Promoting independence, community integration, and access to quality non-paid and paid community supports and services is the focus of a new Indiana Institute on Disability and Community initiative. In early winter, 2019, the Indiana Division of Disability and Rehabilitative Services (DDRS) contracted with the Indiana Institute to evaluate Indiana’s current system for monitoring the safety, health, and well-being of individuals with intellectual and developmental disabilities (I/DD). The Indiana Institute’s evaluation work will provide support to guide project management and logistics for project related activities as well as content expertise in the design, implementation, and evaluation of the community monitoring approach.

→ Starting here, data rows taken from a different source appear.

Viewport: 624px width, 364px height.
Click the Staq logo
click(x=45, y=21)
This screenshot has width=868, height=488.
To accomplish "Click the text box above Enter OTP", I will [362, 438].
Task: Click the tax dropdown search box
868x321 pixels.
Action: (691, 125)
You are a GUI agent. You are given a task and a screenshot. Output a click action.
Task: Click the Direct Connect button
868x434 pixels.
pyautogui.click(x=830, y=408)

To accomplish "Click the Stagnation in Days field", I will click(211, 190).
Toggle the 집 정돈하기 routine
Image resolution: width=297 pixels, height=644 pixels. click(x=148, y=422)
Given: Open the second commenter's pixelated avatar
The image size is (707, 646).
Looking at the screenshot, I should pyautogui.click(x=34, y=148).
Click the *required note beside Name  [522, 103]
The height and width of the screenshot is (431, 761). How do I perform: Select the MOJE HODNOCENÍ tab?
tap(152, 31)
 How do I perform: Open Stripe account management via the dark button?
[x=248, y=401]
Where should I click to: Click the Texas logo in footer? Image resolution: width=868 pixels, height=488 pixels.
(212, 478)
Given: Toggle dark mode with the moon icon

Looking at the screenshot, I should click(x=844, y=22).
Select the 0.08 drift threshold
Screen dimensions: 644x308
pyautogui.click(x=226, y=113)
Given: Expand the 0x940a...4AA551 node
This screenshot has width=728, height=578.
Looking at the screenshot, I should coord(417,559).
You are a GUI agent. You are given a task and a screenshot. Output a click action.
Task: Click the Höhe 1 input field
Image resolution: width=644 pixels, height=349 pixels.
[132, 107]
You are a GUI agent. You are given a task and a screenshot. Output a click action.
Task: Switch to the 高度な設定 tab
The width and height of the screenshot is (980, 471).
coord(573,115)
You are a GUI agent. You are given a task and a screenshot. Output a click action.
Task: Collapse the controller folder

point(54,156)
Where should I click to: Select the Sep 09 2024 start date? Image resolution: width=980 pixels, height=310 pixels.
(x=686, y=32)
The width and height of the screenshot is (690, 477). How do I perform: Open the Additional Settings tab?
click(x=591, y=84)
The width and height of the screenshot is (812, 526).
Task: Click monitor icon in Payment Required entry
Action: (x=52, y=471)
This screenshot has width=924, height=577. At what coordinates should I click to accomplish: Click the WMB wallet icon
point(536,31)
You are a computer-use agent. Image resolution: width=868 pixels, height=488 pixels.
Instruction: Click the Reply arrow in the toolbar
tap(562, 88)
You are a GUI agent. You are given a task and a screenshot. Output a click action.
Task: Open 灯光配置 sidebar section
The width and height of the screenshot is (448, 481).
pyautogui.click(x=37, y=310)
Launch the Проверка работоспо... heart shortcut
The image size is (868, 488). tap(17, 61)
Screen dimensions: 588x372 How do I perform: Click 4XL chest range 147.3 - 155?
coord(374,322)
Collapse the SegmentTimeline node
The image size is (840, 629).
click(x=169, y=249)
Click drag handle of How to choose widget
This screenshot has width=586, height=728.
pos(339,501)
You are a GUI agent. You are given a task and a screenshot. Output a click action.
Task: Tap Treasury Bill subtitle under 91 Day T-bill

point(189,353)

The Living Well project design engages self-advocates, families, and key stakeholders to ensure full involvement in the development of practices, policies, and procedures to improve Home and Community- Based Services (HCBS). Through these collaboratives, the project aims to develop and implement an improved process for analyzing data from HCBS providers to influence practices, policies, and procedures for increasing the quality of, and access to, services and reduce risk factors for abuse, neglect, and exploitation. Living Well utilizes the LifeCourse framework, developed at the Institute for Human Development, University of Missouri – Kansas City, to increase the capacity and competency of the workforce serving those with I/DD by expanding person-centered planning principals and provides for waiver service improvements and leadership opportunities between DDRS and self-advocates, families, and stakeholders. Five stakeholder meetings have been held to date utilizing the LifeCourse framework to develop and prioritize outcomes.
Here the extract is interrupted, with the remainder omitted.